▸ **What needs to be done**
Lines to restate from the data below: from the one containing "Open France U-17 team link" to the one containing "Task: Click the Total trades 26094 value", both included. Give them again exactly, and only them.

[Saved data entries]

• • •

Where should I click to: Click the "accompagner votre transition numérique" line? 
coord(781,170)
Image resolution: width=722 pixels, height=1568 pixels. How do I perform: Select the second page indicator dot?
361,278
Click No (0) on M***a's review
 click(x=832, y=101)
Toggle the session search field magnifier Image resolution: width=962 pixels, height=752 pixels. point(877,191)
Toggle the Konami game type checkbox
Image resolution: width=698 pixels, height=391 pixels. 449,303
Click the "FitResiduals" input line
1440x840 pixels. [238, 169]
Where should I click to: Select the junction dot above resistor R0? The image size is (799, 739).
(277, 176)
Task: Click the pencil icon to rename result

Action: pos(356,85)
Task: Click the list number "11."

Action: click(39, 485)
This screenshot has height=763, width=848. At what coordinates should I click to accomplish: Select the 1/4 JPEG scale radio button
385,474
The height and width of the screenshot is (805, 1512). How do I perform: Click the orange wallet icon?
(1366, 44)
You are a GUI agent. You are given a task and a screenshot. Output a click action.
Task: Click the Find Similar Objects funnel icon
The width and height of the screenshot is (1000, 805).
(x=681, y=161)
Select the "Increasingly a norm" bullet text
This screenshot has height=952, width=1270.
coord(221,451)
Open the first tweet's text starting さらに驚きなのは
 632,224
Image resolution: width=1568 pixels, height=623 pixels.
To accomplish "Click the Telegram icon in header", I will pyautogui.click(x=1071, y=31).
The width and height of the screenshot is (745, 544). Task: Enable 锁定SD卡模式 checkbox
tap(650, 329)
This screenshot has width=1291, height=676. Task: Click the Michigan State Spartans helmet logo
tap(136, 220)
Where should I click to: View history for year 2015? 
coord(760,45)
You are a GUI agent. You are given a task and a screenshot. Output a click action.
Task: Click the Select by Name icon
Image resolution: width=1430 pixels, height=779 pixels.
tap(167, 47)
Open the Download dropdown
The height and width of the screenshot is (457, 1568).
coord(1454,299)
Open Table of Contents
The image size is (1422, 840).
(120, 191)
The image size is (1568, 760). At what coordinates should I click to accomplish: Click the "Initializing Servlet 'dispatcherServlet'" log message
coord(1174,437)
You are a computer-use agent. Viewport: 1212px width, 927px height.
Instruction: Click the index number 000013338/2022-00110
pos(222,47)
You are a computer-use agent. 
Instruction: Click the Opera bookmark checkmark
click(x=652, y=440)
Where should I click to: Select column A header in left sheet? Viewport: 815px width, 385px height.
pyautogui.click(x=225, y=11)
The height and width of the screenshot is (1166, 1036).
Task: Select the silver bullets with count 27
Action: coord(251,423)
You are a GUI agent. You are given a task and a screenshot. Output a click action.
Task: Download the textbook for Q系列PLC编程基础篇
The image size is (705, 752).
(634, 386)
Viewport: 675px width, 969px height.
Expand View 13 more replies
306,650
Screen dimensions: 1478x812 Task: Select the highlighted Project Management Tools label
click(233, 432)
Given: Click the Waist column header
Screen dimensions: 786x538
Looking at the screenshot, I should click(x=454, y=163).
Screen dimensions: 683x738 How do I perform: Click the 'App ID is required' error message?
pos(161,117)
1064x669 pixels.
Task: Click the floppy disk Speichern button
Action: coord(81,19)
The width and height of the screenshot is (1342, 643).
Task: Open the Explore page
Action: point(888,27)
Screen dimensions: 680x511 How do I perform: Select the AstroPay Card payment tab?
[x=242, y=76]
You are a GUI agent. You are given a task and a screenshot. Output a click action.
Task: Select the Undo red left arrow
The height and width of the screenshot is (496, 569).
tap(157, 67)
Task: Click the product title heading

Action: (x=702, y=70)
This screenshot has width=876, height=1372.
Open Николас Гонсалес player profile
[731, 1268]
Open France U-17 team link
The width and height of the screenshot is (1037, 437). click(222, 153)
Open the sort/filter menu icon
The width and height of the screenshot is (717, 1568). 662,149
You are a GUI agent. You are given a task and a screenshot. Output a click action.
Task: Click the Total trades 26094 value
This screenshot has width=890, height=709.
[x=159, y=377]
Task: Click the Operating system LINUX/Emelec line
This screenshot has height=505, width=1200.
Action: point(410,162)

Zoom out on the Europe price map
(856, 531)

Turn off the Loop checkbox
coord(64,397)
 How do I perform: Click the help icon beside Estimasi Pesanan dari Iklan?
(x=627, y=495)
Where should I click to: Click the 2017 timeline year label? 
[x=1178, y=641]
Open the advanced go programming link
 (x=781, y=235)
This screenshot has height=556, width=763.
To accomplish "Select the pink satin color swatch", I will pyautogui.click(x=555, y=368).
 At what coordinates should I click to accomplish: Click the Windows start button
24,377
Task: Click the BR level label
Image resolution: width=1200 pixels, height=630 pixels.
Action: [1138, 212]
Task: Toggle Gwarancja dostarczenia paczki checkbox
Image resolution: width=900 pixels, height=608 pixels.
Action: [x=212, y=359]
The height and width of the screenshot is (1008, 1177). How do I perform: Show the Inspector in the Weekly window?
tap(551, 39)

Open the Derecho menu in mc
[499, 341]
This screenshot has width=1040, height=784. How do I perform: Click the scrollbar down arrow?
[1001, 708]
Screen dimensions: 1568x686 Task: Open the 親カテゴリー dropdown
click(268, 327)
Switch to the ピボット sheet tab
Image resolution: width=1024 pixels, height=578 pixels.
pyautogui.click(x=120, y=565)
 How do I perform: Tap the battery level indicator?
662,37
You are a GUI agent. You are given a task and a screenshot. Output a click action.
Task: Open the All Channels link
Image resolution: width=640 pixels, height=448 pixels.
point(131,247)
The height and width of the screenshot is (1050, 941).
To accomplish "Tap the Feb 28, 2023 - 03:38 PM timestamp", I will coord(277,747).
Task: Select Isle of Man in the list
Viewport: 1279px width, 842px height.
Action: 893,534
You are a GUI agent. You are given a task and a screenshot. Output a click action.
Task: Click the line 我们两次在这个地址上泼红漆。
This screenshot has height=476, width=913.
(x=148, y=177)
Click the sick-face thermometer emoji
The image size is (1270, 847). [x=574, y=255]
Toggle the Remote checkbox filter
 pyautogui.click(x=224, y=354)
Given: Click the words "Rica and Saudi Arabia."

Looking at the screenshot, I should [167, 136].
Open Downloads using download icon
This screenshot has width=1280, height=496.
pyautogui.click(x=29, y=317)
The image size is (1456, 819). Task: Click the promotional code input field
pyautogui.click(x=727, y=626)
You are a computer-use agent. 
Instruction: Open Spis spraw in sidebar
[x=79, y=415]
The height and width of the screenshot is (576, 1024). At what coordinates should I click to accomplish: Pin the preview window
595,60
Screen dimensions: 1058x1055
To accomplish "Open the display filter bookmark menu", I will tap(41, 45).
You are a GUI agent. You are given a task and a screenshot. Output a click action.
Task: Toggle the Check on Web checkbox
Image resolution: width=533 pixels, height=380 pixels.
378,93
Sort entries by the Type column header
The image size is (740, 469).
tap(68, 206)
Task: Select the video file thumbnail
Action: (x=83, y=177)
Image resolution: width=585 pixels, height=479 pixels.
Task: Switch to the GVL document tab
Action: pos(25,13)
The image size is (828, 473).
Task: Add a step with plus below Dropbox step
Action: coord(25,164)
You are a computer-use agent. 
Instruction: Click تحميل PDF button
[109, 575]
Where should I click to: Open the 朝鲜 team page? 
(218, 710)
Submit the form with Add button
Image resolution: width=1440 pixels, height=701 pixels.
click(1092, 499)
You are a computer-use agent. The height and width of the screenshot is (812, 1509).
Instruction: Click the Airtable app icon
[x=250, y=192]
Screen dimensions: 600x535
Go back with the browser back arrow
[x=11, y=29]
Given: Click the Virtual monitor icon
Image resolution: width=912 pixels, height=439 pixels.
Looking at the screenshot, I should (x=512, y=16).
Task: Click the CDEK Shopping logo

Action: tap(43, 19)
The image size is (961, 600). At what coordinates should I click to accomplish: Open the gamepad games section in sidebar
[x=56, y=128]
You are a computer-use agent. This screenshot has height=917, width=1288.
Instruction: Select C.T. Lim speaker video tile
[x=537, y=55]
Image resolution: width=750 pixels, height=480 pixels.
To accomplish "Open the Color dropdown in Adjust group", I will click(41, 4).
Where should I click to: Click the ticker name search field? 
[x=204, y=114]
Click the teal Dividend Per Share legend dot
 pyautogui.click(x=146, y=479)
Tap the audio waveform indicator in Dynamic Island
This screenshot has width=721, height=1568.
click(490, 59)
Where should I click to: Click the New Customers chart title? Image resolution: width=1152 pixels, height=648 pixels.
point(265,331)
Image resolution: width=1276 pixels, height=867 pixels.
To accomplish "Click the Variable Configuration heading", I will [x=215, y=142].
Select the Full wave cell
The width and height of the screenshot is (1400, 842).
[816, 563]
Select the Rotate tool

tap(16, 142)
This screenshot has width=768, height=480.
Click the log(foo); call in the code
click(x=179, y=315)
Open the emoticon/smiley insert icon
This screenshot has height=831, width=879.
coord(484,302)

• • •

▸ **Written response**
Open France U-17 team link
The width and height of the screenshot is (1037, 437). click(222, 153)
Open the sort/filter menu icon
The width and height of the screenshot is (717, 1568). 662,149
You are a GUI agent. You are given a task and a screenshot. Output a click action.
Task: Click the Total trades 26094 value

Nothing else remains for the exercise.